%%
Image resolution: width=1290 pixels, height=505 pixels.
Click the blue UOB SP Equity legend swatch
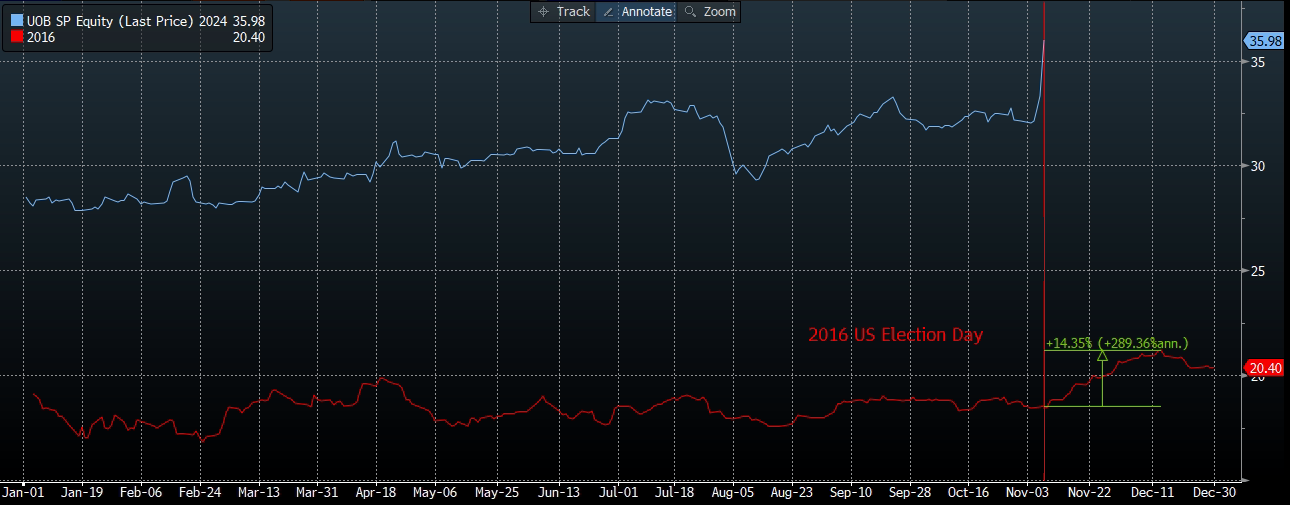18,20
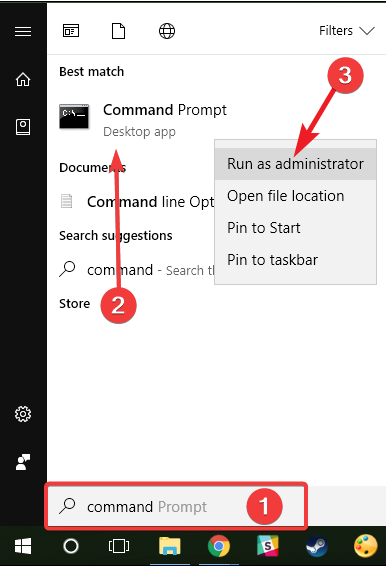The width and height of the screenshot is (386, 567).
Task: Open the Command line document result
Action: click(x=137, y=202)
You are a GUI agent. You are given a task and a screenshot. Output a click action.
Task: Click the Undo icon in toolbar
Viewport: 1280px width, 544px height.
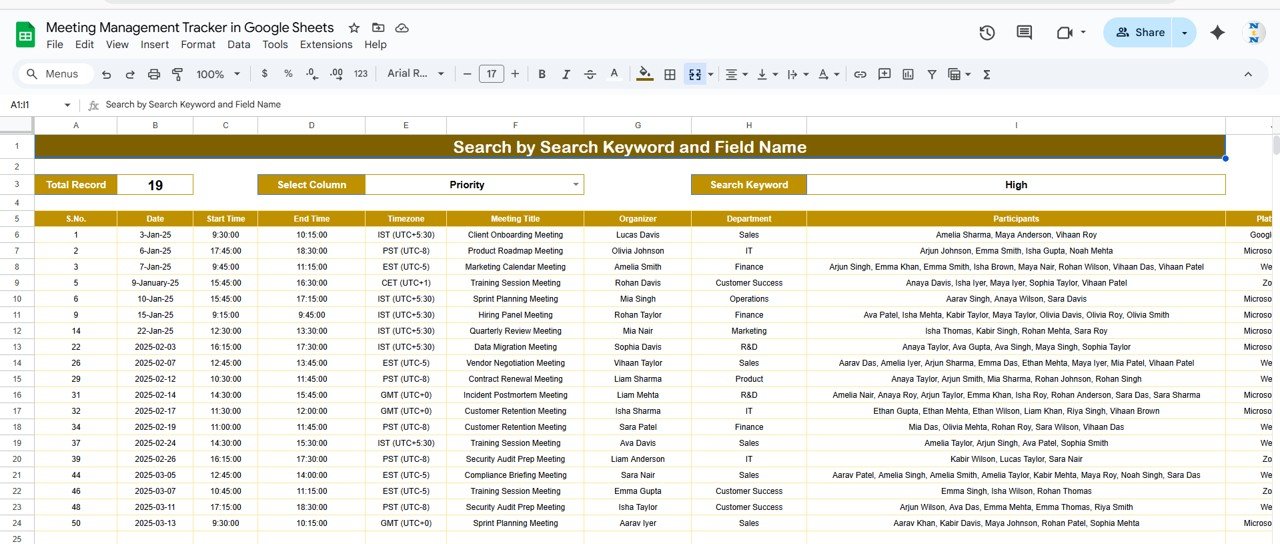click(x=107, y=74)

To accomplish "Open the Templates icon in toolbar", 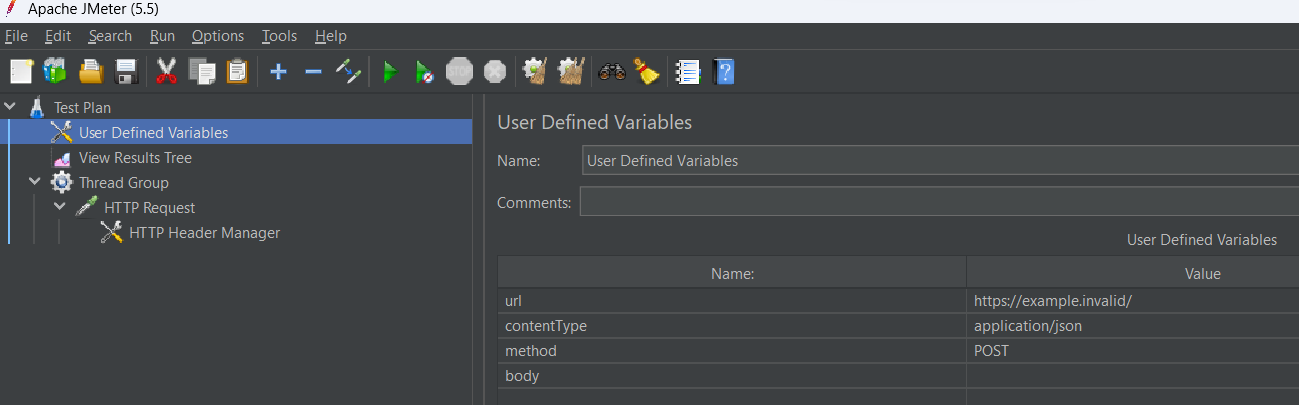I will pos(54,72).
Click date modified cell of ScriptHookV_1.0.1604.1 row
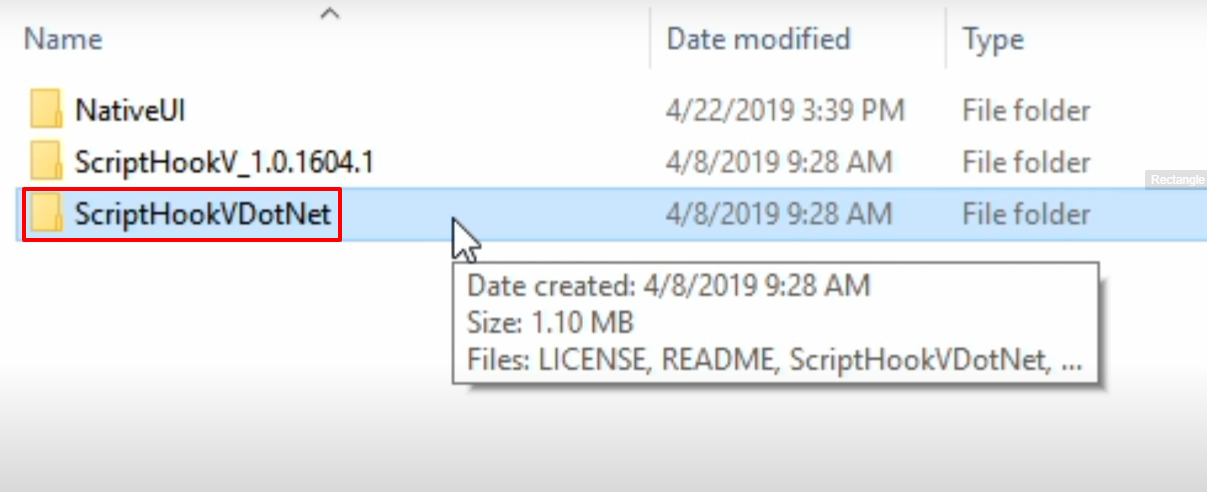This screenshot has width=1207, height=492. click(779, 162)
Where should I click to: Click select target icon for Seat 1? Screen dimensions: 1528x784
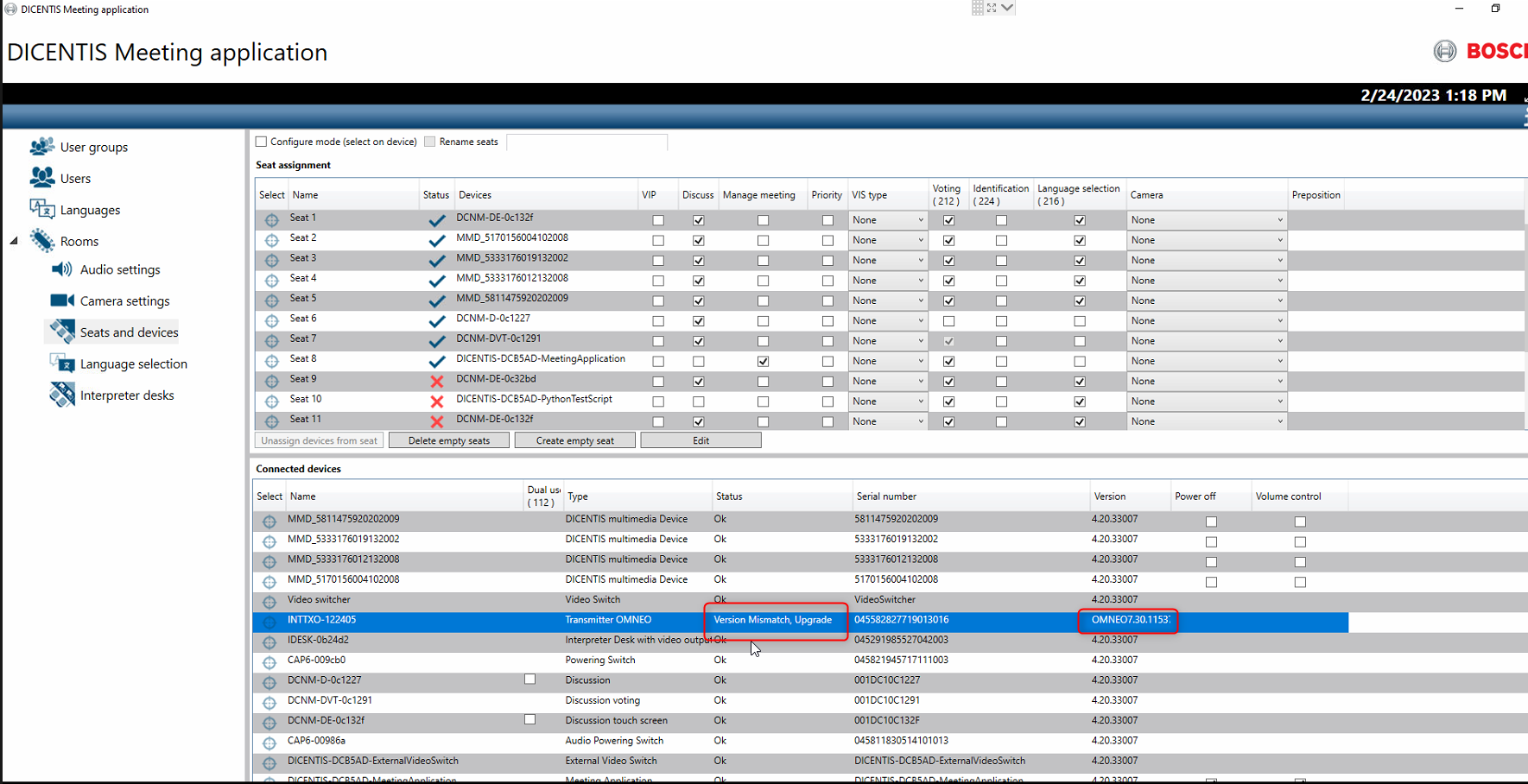coord(271,220)
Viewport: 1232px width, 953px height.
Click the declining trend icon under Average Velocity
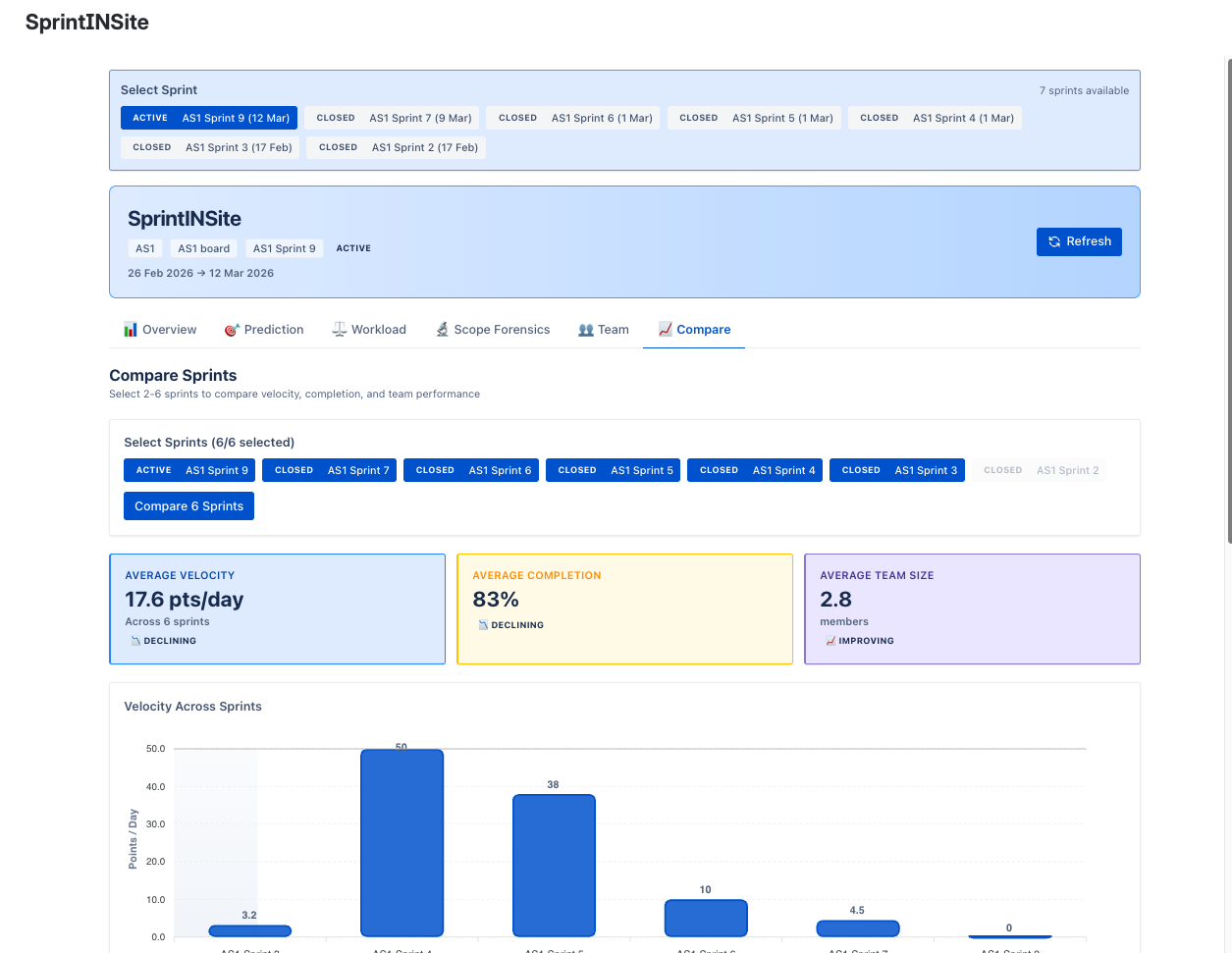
%%
▶ **TO DO**: Write out each line of the data above exactly, starting at the top and finishing with the line containing "You are a GUI"; omit the pictures.

▶ **EXERCISE RESULT**:
Image resolution: width=1290 pixels, height=505 pixels.
Click the blue UOB SP Equity legend swatch
18,20
The width and height of the screenshot is (386, 567).
Task: Open the Command line document result
Action: click(x=137, y=202)
You are a GUI agent. You are given a task and a screenshot. Output a click action.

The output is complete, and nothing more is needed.